Searching for climber with opposite leaves and stellate hairs returns both families based on generalized descriptions, and only 1 based on species descriptions, which are generalized to family only after identification.

SDD assumes that for most taxa, multiple descriptions (= description containers, or fragments of knowledge) will be generated, based on more basic relations to published source of data, authorship, or specific specimens. These would then be generalized by software routines.

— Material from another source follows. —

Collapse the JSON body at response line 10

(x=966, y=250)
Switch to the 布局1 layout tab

If that is done, a smarter identification could look into the non-generalized containers and make the identification there.

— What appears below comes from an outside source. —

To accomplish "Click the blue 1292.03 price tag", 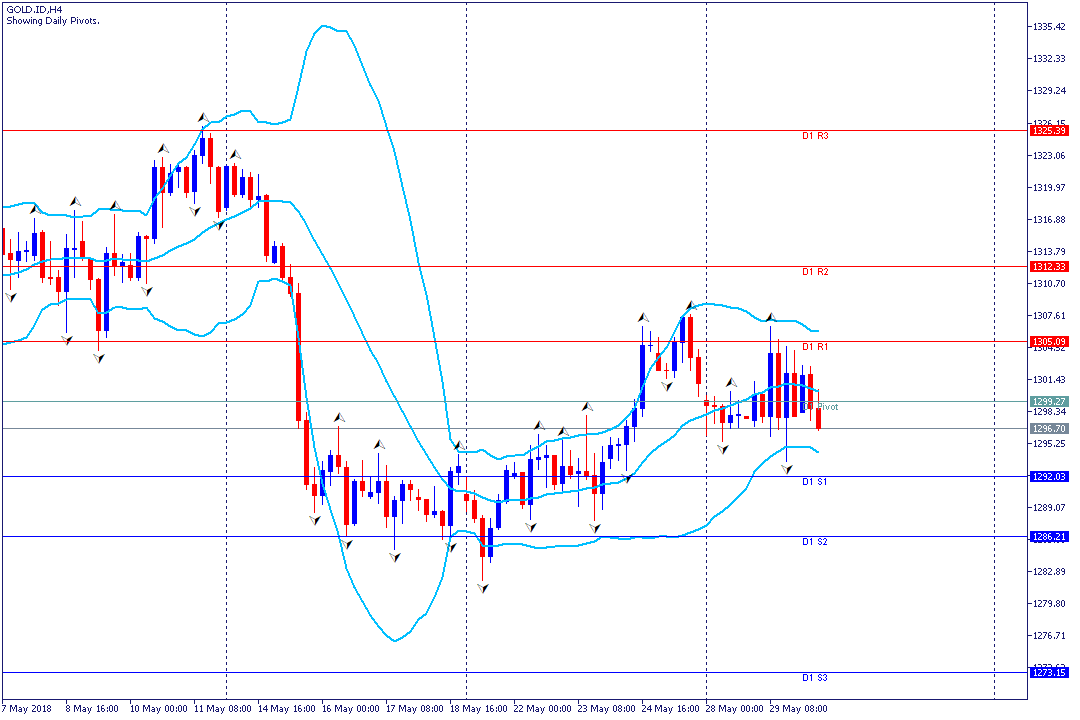I will click(x=1048, y=476).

What we really don't have is:

a) there is no way to tell such a routine that the species are really only examples - which are expected to cover the range of family descriptions - and which are expected to be meaningful only if after id the taxon name is generalized to family. (I realize this a bad description of the process, please help if you can express it better...)

b) it is still undecided whether generalization information should be stored (and marked up as computed data, and ideally marked up as which data it is based upon. Adding computed aggregation/generalization data the output xml is desirable to allow simple processors, that don't support the aggregation/generalization procedures to consume the data. If computed data are added, in the problem described above it would be vital to recognize them. I think BioLink has been thinking about this problem, but we had no feedback from them recently.

(PS: I think the title "contingency problem" is a bit confusing; I would think contingency means how to continue in the case of a problem barring the original approach.)

-- Gregor Hagedorn - 22 Mar 2004